[Stored records]
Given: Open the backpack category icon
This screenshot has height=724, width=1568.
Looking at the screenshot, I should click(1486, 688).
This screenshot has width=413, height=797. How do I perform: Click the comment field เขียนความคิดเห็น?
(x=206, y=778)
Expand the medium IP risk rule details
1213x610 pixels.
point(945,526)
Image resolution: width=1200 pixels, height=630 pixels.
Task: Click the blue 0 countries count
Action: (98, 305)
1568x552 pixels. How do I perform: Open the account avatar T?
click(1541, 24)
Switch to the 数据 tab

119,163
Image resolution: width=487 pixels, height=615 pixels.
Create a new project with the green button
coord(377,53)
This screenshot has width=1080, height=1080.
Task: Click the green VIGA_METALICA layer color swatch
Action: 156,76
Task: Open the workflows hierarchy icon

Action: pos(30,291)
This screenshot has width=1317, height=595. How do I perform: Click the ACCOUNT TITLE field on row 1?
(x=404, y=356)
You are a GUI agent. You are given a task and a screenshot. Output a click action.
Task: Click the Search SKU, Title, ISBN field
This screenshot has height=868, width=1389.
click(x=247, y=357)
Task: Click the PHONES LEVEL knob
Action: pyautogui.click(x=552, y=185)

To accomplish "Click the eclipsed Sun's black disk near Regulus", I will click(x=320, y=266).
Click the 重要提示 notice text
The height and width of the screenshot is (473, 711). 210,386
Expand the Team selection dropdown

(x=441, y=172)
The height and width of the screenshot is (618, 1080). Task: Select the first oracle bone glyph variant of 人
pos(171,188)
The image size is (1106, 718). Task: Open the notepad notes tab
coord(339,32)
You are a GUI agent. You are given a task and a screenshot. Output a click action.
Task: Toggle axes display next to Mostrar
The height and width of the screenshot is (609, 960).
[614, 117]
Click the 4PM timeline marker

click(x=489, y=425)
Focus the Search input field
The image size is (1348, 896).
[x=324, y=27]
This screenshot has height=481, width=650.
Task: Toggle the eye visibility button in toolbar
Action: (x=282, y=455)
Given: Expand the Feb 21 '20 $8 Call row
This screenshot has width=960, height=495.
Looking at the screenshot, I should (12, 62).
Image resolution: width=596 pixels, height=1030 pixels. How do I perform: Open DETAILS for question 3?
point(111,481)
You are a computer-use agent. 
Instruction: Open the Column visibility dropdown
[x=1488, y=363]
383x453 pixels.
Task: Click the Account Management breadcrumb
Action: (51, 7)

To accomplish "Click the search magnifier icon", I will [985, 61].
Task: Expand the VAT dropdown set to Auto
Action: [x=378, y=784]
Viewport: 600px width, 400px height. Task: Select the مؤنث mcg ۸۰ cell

▶ **Exercise description**:
Reproduce every record exactly, line by line.

▶ **Result of the task**:
Given: Open the backpack category icon
This screenshot has height=724, width=1568.
Looking at the screenshot, I should click(1486, 688).
This screenshot has width=413, height=797. How do I perform: Click the comment field เขียนความคิดเห็น?
(x=206, y=778)
Expand the medium IP risk rule details
1213x610 pixels.
point(945,526)
Image resolution: width=1200 pixels, height=630 pixels.
Task: Click the blue 0 countries count
Action: (98, 305)
1568x552 pixels. How do I perform: Open the account avatar T?
click(1541, 24)
Switch to the 数据 tab

119,163
Image resolution: width=487 pixels, height=615 pixels.
Create a new project with the green button
coord(377,53)
This screenshot has width=1080, height=1080.
Task: Click the green VIGA_METALICA layer color swatch
Action: 156,76
Task: Open the workflows hierarchy icon

Action: pos(30,291)
This screenshot has width=1317, height=595. How do I perform: Click the ACCOUNT TITLE field on row 1?
(x=404, y=356)
You are a GUI agent. You are given a task and a screenshot. Output a click action.
Task: Click the Search SKU, Title, ISBN field
This screenshot has height=868, width=1389.
click(x=247, y=357)
Task: Click the PHONES LEVEL knob
Action: pyautogui.click(x=552, y=185)

To accomplish "Click the eclipsed Sun's black disk near Regulus", I will click(x=320, y=266).
Click the 重要提示 notice text
The height and width of the screenshot is (473, 711). 210,386
Expand the Team selection dropdown

(x=441, y=172)
The height and width of the screenshot is (618, 1080). Task: Select the first oracle bone glyph variant of 人
pos(171,188)
The image size is (1106, 718). Task: Open the notepad notes tab
coord(339,32)
You are a GUI agent. You are given a task and a screenshot. Output a click action.
Task: Toggle axes display next to Mostrar
The height and width of the screenshot is (609, 960).
[614, 117]
Click the 4PM timeline marker

click(x=489, y=425)
Focus the Search input field
The image size is (1348, 896).
[x=324, y=27]
This screenshot has height=481, width=650.
Task: Toggle the eye visibility button in toolbar
Action: (x=282, y=455)
Given: Expand the Feb 21 '20 $8 Call row
This screenshot has width=960, height=495.
Looking at the screenshot, I should (12, 62).
Image resolution: width=596 pixels, height=1030 pixels. How do I perform: Open DETAILS for question 3?
point(111,481)
You are a computer-use agent. 
Instruction: Open the Column visibility dropdown
[x=1488, y=363]
383x453 pixels.
Task: Click the Account Management breadcrumb
Action: (51, 7)

To accomplish "Click the search magnifier icon", I will [985, 61].
Task: Expand the VAT dropdown set to Auto
Action: [x=378, y=784]
Viewport: 600px width, 400px height. Task: Select the مؤنث mcg ۸۰ cell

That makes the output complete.